Aim: Copy out the part of the records that opens with the line containing "219) in the screenshot?" and closes with the line containing "What do you see at coordinates (410, 1310)", with both of those lines included and nothing else added.

Records provided:
---+---

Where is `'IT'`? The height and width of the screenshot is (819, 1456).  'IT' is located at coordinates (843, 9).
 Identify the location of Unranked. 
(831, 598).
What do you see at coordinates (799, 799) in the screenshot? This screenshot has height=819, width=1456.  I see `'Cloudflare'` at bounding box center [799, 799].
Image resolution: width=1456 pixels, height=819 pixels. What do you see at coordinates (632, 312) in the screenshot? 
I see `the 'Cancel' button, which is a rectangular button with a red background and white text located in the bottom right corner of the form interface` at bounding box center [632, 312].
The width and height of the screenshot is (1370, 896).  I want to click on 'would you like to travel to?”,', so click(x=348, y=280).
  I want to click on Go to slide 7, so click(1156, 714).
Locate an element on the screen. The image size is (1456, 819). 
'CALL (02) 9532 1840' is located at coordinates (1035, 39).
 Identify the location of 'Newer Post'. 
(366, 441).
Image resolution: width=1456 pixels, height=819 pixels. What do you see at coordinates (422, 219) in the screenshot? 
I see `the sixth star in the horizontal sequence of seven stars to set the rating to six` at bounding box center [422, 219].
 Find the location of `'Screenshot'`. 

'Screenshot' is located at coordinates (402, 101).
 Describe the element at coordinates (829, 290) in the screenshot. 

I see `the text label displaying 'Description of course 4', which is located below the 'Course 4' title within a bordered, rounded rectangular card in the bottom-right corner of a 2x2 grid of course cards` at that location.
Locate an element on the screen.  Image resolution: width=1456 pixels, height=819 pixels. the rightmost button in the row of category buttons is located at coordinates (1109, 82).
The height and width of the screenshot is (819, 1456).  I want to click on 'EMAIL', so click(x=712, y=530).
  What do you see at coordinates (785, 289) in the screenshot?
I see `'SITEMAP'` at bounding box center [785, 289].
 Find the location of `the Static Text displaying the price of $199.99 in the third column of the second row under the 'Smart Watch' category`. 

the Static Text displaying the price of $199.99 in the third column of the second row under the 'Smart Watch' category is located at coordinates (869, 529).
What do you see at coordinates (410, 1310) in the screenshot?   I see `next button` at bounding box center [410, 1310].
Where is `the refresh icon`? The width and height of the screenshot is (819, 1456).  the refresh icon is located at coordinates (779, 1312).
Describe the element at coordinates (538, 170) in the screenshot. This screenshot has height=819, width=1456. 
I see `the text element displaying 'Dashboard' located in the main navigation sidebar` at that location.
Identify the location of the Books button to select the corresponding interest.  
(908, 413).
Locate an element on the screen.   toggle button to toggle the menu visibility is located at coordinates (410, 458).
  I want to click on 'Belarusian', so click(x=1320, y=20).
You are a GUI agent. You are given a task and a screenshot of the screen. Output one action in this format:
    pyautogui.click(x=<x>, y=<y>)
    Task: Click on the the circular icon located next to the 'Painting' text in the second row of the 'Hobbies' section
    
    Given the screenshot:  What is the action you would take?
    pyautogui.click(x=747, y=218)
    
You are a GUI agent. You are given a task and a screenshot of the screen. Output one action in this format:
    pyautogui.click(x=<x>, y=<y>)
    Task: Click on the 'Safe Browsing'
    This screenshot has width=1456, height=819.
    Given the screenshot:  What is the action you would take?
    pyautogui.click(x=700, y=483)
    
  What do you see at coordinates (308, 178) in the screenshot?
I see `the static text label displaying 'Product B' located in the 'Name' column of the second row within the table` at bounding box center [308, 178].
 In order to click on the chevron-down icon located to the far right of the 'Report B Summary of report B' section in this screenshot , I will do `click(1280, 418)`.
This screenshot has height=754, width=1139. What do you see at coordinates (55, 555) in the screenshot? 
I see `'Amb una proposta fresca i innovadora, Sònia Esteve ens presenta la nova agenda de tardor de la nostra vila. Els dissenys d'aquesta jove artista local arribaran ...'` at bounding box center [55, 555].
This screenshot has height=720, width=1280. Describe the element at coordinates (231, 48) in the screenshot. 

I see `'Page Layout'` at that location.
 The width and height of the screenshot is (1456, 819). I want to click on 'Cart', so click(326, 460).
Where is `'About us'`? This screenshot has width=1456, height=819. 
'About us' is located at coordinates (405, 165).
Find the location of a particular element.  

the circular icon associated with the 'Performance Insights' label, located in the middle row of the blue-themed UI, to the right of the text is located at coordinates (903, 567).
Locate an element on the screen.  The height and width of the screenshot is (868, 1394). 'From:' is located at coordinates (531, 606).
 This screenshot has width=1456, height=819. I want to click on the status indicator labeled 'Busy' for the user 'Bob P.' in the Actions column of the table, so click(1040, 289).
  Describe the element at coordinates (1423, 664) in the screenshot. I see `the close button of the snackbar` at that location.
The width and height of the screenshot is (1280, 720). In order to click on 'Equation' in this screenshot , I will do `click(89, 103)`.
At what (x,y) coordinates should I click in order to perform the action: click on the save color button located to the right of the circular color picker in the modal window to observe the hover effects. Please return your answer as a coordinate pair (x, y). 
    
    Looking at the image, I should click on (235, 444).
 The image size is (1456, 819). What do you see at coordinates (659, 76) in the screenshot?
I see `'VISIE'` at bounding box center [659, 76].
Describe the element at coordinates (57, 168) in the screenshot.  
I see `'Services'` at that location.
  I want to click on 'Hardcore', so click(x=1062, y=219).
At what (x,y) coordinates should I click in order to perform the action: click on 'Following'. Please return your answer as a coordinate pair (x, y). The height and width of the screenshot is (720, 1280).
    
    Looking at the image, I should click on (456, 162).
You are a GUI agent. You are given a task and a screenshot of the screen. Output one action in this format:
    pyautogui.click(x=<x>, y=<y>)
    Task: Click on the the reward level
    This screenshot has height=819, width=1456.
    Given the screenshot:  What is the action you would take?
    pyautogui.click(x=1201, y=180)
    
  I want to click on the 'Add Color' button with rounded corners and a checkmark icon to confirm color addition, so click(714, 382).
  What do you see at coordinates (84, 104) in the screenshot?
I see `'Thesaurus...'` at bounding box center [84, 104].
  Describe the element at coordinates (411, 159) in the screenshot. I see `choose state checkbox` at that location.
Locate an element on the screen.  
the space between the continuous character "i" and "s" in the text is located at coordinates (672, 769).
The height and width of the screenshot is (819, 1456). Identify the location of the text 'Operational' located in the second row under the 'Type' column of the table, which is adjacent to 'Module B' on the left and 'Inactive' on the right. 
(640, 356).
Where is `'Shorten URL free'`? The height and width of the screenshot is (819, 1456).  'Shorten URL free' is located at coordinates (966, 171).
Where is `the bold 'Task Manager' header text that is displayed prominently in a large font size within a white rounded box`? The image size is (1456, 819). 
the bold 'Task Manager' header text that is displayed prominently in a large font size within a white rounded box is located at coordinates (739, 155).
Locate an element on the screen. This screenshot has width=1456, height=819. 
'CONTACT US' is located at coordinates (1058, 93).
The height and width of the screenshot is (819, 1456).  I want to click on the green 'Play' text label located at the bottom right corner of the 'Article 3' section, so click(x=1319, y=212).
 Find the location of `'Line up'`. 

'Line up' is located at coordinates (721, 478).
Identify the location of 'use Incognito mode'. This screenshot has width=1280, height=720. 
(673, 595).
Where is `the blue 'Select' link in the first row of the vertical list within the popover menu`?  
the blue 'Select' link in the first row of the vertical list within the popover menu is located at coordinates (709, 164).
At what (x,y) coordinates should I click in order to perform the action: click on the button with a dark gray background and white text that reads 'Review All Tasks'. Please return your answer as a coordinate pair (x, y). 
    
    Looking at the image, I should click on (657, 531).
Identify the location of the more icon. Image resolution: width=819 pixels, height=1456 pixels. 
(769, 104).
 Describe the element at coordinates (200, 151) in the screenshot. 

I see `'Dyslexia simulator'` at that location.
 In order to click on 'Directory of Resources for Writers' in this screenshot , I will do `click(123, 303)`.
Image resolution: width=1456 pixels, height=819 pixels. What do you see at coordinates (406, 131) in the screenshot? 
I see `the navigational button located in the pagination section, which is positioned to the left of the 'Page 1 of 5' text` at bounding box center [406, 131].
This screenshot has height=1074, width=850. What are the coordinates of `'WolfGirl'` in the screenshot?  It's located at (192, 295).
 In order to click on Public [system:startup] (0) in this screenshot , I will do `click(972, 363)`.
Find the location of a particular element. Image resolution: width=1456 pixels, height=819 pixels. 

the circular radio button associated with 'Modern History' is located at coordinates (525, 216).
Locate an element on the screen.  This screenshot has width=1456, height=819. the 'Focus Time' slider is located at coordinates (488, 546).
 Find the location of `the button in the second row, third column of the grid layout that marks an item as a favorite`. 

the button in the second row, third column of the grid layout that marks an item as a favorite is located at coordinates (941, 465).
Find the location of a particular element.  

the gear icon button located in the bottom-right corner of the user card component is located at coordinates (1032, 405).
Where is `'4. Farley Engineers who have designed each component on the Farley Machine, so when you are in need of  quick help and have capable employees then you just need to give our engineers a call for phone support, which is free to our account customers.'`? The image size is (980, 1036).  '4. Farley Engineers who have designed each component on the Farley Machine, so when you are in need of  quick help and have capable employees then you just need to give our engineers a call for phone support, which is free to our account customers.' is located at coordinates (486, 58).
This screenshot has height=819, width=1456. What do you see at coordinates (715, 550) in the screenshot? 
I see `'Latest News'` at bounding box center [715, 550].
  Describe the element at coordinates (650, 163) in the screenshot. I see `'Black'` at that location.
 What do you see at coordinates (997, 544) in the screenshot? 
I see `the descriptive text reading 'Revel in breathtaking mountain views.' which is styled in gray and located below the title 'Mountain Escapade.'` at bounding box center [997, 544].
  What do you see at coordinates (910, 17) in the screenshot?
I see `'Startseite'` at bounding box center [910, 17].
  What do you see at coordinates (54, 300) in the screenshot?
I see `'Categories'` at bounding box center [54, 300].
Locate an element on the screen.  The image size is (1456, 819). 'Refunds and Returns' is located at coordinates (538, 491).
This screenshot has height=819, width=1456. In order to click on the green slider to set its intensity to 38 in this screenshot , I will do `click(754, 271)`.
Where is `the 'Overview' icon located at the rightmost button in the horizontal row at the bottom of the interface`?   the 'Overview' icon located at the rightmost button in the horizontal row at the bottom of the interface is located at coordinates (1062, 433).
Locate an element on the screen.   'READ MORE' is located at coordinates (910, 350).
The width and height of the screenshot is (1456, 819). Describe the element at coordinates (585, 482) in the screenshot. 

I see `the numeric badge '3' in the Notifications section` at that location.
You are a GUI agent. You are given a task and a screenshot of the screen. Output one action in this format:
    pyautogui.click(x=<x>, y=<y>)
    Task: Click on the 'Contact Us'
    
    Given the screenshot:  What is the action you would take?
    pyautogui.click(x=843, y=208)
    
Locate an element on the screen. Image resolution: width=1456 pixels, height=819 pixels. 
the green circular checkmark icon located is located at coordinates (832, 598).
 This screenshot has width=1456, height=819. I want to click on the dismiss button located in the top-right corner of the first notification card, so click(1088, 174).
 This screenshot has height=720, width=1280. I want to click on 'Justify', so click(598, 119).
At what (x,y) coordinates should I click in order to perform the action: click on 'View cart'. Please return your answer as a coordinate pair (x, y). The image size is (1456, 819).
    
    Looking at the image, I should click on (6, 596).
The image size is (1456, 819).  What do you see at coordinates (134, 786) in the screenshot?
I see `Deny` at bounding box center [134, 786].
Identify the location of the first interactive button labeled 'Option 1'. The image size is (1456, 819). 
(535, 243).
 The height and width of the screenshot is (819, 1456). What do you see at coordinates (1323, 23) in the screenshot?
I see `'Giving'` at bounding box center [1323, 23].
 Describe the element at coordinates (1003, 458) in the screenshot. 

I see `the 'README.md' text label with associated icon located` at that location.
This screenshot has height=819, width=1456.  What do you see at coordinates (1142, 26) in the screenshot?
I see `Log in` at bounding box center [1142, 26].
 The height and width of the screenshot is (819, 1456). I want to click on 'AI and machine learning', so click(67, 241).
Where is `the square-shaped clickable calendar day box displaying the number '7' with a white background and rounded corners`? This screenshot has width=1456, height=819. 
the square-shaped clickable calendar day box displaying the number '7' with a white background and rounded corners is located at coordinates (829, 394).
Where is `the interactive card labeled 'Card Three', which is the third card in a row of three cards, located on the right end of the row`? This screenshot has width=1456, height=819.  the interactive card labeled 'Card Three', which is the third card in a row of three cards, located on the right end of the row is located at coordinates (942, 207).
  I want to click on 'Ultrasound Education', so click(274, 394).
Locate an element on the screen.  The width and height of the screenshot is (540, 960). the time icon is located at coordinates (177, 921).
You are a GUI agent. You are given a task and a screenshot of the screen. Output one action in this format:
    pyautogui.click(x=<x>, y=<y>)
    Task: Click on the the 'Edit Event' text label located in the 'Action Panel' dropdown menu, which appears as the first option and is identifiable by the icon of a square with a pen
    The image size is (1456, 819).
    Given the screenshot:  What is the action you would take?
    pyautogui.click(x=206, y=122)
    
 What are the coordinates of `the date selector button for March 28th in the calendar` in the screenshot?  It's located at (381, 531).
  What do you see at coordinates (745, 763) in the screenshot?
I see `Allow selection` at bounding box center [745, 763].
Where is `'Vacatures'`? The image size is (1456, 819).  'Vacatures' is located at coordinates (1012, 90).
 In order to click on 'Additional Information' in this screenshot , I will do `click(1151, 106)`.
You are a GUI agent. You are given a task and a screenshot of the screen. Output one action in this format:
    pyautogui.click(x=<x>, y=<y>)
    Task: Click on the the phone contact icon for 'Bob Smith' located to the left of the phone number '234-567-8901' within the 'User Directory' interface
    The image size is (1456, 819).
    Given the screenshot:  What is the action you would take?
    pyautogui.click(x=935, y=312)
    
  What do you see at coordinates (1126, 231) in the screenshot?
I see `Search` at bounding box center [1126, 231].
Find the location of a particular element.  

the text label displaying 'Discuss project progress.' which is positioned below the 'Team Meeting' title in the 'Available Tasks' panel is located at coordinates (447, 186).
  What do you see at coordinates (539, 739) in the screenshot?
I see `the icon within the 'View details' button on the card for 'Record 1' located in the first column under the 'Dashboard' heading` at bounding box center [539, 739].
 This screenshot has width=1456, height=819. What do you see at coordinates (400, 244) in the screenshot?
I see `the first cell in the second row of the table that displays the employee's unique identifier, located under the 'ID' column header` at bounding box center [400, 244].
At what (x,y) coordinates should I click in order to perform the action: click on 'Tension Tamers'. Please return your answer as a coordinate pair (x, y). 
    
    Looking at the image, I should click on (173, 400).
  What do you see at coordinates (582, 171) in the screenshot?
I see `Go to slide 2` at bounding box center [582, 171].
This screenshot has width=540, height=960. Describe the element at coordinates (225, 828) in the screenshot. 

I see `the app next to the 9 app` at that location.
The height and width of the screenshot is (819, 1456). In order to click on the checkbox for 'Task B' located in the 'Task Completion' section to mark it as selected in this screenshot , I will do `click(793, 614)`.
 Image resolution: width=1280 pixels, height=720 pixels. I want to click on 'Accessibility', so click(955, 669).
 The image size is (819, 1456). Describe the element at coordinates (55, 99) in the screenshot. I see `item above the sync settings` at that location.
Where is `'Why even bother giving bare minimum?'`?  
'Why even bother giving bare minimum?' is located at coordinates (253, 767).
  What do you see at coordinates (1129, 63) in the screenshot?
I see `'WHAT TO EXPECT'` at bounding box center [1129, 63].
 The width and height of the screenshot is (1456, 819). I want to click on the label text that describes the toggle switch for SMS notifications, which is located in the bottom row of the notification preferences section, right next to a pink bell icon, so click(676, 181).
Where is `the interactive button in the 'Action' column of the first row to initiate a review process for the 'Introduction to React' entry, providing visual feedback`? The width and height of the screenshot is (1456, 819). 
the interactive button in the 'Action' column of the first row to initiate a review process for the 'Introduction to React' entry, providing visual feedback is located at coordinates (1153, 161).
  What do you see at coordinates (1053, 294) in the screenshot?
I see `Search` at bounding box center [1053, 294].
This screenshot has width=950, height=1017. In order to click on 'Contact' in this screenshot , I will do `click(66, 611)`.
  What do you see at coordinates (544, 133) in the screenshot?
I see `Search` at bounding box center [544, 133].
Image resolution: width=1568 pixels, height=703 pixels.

---+---

The solution:
Image resolution: width=1456 pixels, height=819 pixels. What do you see at coordinates (422, 219) in the screenshot? 
I see `the sixth star in the horizontal sequence of seven stars to set the rating to six` at bounding box center [422, 219].
 Find the location of `'Screenshot'`. 

'Screenshot' is located at coordinates (402, 101).
 Describe the element at coordinates (829, 290) in the screenshot. 

I see `the text label displaying 'Description of course 4', which is located below the 'Course 4' title within a bordered, rounded rectangular card in the bottom-right corner of a 2x2 grid of course cards` at that location.
Locate an element on the screen.  Image resolution: width=1456 pixels, height=819 pixels. the rightmost button in the row of category buttons is located at coordinates (1109, 82).
The height and width of the screenshot is (819, 1456).  I want to click on 'EMAIL', so click(x=712, y=530).
  What do you see at coordinates (785, 289) in the screenshot?
I see `'SITEMAP'` at bounding box center [785, 289].
 Find the location of `the Static Text displaying the price of $199.99 in the third column of the second row under the 'Smart Watch' category`. 

the Static Text displaying the price of $199.99 in the third column of the second row under the 'Smart Watch' category is located at coordinates (869, 529).
What do you see at coordinates (410, 1310) in the screenshot?   I see `next button` at bounding box center [410, 1310].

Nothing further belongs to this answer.